Localhost Model Server

The extension points transformers.js at http://127.0.0.1:8765/ and keeps the original {model}/resolve/{revision}/... URL structure.
pnpm serve:models serves the required q4f16 files from models/gemma-4-e2b and models/gemma-4-e4b with CORS and range request support.
Chrome can then cache those responses through the normal browser cache path used by the original extension behavior.

Debugging

All logs are prefixed with [Chrome Clippy]. In development builds, info/debug/warn logs are active. Production builds only log errors.
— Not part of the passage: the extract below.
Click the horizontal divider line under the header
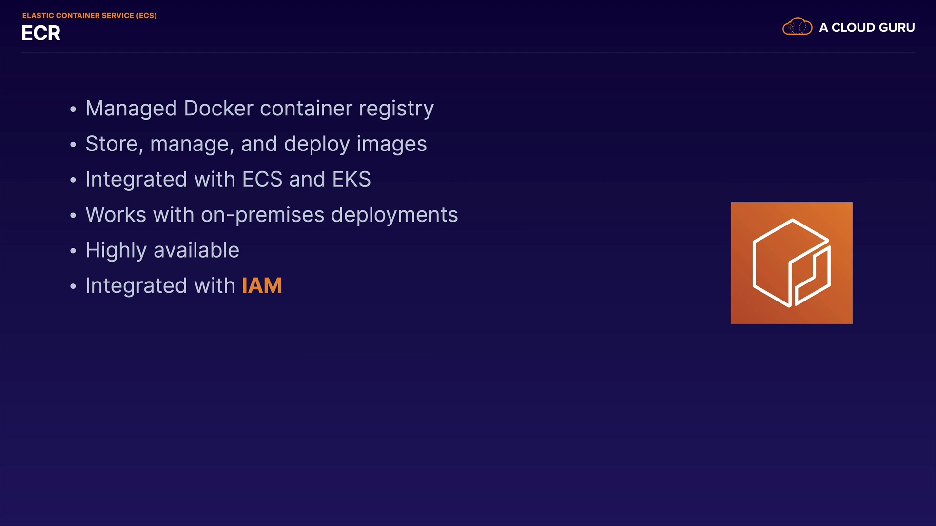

Service worker logs: chrome://extensions → Chrome Clippy → "Inspect views: service worker"
Offscreen document logs: chrome://extensions → Chrome Clippy → "Inspect views: offscreen.html"
Content script logs: Open DevTools on any page → Console
All extension pages: chrome://inspect#other lists all inspectable extension contexts (service worker, offscreen document, etc.)

The offscreen document logs are the most useful — they show model loading, prompt construction, token counts, raw model output, and tool execution.

Notes

The agent/ directory has zero dependencies. It defines interfaces (ModelBackend, ToolExecutor) and can be extracted to a standalone library.